Businesses large and small, across all industries, can take advantage of A/B testing to improve their conversion rate and see more sales this year. A majority of companies (58%) are already using A/B testing to optimise their conversion rates.

Google has been using A/B tests to optimise their search results since 2000. (Their first tests were a failure, so don’t be discouraged if your first A/B tests don’t go as planned!) In the past 18 years, Google has improved their testing method and conducted over 7,000 A/B tests to improve their site.
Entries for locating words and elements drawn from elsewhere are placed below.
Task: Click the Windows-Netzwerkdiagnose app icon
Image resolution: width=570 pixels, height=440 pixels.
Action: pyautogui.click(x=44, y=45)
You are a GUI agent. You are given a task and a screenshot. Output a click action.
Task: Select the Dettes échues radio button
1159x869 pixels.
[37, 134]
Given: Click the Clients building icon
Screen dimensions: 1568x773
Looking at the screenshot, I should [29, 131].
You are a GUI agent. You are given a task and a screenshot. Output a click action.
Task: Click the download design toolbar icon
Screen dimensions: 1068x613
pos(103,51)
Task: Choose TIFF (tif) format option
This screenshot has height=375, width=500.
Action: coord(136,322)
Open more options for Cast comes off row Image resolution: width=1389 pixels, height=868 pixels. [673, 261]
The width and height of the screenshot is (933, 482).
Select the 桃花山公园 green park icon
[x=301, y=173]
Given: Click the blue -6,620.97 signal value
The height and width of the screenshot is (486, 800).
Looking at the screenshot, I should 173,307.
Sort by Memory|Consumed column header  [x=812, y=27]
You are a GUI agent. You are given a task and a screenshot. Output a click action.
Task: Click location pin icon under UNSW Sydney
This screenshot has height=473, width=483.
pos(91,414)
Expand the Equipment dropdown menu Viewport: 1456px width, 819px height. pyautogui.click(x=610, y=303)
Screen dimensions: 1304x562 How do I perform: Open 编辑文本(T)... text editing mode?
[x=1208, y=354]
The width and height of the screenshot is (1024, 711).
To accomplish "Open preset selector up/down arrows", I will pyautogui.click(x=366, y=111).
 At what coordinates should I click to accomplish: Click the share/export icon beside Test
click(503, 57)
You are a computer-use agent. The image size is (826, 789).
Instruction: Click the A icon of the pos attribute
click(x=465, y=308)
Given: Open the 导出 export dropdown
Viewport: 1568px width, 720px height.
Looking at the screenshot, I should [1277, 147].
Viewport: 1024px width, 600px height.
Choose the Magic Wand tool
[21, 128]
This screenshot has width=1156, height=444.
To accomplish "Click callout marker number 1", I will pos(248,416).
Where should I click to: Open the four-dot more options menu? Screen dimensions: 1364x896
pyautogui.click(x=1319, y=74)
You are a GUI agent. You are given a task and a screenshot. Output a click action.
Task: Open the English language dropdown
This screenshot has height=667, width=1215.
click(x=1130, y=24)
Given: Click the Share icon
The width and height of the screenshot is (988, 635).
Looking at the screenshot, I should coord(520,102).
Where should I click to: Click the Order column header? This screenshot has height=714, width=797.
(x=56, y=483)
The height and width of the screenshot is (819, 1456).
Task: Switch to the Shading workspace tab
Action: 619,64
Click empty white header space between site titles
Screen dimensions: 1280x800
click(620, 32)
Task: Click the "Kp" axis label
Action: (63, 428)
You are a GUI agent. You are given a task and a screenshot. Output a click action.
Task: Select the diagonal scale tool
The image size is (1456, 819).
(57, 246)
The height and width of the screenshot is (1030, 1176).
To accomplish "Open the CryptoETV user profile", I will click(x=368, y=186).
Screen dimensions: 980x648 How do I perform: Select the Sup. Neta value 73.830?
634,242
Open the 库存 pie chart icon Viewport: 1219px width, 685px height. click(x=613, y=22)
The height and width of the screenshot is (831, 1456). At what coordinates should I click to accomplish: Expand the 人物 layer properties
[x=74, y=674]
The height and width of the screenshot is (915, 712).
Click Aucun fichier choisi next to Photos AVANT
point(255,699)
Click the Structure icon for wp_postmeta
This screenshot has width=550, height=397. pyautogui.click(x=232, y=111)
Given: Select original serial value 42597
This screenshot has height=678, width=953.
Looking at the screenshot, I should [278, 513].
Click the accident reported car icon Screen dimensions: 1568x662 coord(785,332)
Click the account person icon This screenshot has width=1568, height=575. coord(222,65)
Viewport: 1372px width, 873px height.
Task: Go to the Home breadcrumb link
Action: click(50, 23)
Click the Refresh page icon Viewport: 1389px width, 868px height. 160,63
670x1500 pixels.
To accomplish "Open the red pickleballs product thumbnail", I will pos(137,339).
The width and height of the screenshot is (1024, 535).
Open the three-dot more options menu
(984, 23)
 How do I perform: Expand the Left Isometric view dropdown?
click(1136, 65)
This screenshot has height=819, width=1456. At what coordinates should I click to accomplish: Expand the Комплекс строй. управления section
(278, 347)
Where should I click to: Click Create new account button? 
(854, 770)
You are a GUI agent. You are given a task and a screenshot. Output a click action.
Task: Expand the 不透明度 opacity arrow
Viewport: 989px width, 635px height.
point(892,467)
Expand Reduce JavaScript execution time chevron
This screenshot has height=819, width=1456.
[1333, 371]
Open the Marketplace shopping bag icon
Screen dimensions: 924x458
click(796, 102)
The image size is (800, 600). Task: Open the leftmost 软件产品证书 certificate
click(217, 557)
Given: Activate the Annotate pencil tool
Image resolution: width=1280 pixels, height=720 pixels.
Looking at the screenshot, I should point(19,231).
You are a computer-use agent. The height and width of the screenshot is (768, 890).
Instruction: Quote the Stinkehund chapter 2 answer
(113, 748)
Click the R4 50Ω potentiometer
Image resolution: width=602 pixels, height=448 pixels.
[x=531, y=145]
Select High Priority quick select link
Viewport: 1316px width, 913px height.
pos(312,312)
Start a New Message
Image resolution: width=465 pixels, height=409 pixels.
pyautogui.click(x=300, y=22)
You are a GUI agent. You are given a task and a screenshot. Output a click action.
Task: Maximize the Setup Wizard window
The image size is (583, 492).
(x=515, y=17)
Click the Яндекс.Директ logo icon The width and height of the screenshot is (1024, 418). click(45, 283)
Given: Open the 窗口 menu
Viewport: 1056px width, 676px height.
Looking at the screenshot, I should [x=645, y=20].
One of the most well-known successes of A/B testing happened in late 2007. Barack Obama’s presidential campaign turned to Optimizely to run A/B and multivariate tests on a landing page that aimed to generate leads with email addresses. They looked at four different CTA buttons and six different media (photos and videos,) on a single landing pages. While the campaign staff admitted that they had a preferred CTA and video that they wanted to see on the page, the results of the A/B tests showed that a different combination would increase signups by 40%. This 40% led to over $60 million in donations. Since then, the success of the campaign has been a big selling point for A/B testing for lead generation and conversion rate optimisation.

Even if your goals are significantly lower than $60 million, you can still use A/B testing to see what it takes to move more website visitors along the buyer’s journey and boost your overall conversion rate.

How A/B Testing Works

A/B testing brings statistics into the marketing world. We’ve outlined the basics of A/B testing blow, but if your team hasn’t conducted A/B tests before, you should consider consulting with a CRO expert.

Define your goals.

A/B tests are far from broad, so you will have to hone in on a specific goal or metric that you want to reach with your results. Ask yourself the following questions before you set up A/B tests:

  • What type of conversions do we want to see? (Email signups, sales, etc.)
  • Where do we want conversions to come from? (Landing pages, social media posts, etc.)
  • What have we previously produced or chosen to convert users?
  • How does this test fit into our overall CRO strategy or current marketing campaign?
  • How can we use these tests and results in future marketing campaigns?

Choose a variable to test.

Even if you want to make changes to your landing page, your A/B tests shouldn’t pit two completely different landing pages against each other. If, for example, you run a test of two landing pages that have 10 differences among the page, you will not be able to pinpoint which difference converts more users. Even if one landing page brings drastic results, you may not be able to recreate these results in the future. Use a single variable to test, so you can easily narrow down what is determining the results and incorporate this data into future content.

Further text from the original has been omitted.